Quora: A social network built for learning

Twitter’s a great source of curated information and can get quite social when people engage directly with each other through chats. However, it’s not really a  network where you find or generate deeper conversations  about specific questions you’re interested in.  If you’re looking for this kind of experience, Quora may be the social network for you.

The technology (or what are my powers?)

Quora characterizes itself as “A continually improving collection of questions and answers created, edited, and organized by everyone who uses it.” You can connect to Quora using your Twitter and/or Facebook accounts. You’ll be able to follow all of your Twitter/Facebook friends who are already on Quora.

Getting started
Based on your activity on Twitter and Facebook, Quora initially suggests questions you might be interested in.

The very first question is “How do I get started on Quora?” which links to useful information from the Quora team, as well as from Quora users. You’ll find guidelines to help you navigate Quora, devise good questions, and create helpful answers. You should also take a look at the FAQ page for more details.

Asking Questions
You use the search field to add questions, since your first step in this process is to find out if others have asked the same or a similar question.

Here’s where Quora quickly becomes addictive since there are lots of interesting questions being asked that you may want to follow before posting your own.

You”ll see some of the already asked questions as you search.

If you decide to ask a question, or add a follow-up question to one that’s already been asked, you’ll be prompted with some guidelines.
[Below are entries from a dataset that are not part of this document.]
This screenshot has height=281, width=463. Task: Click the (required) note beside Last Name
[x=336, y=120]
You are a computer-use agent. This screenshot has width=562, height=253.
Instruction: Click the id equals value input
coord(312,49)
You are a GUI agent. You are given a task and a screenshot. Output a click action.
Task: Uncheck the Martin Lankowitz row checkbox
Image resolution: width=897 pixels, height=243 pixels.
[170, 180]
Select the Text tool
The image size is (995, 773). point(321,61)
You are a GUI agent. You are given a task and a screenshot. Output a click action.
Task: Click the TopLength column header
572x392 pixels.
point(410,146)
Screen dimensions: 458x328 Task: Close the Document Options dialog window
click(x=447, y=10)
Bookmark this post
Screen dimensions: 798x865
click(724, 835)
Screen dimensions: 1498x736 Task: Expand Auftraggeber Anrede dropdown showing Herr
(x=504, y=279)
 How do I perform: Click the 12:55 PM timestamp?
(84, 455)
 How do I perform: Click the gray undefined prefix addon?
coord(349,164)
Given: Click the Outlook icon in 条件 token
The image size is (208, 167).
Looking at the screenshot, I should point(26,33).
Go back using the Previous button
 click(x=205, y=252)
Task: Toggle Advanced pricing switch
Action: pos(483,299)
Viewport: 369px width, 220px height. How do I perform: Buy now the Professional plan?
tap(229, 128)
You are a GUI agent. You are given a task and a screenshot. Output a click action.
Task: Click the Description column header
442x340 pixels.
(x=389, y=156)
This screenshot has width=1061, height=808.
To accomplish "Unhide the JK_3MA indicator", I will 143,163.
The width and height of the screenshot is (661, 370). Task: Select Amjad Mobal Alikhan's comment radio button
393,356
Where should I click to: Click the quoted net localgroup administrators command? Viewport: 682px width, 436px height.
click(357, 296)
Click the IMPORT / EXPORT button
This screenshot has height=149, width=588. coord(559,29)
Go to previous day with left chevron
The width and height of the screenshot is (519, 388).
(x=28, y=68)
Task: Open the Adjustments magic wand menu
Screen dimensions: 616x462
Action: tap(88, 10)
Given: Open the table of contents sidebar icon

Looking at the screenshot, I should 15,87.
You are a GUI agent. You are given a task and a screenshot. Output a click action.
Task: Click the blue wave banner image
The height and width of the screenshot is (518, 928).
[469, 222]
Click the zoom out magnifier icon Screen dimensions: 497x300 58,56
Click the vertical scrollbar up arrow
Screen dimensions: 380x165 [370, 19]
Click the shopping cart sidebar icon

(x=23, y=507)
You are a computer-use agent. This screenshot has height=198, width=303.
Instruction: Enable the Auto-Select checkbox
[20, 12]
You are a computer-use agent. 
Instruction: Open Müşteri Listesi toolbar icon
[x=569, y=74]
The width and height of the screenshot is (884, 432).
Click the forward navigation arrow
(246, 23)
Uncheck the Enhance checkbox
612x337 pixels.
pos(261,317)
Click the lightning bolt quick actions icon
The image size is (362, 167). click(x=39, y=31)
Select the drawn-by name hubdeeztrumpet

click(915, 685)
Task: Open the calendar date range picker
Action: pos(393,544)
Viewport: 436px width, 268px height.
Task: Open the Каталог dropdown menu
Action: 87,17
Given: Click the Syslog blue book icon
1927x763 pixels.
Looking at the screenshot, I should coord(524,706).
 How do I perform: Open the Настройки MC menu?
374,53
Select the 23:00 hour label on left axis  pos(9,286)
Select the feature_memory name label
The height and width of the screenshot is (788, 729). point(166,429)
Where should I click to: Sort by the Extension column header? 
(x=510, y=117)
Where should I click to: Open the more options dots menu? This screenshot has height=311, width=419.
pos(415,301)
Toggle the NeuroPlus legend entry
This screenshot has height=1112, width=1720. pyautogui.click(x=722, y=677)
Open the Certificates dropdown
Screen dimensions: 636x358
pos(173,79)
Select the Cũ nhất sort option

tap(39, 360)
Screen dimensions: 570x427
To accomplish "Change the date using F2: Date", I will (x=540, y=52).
When you add your question, you can control its visibility. For example, you can post it so that it’s visible to all your followers or only to topic followers. I chose Topic followers, so as not to spam my friends. I personally don’t mind seeing random questions my friends ask, but I wasn’t sure how they’d feel! (Beware: the default is to post to all your followers.)

You can always edit your question after you’ve posted it, as I did after realizing I’d used “You” in the question, contrary to what the guidelines suggested.

Additionally, you should note that Quora allows others to edit your question and assumes that people will behave in a socially positive manner; i.e., no one person “owns” a question.

Once you’ve posted your question, you can share  it on Twitter and Facebook. (I added the PS, “If you’d like to answer this, join the conversation on Quora.” In retrospect, I should have added a hashtag as well.)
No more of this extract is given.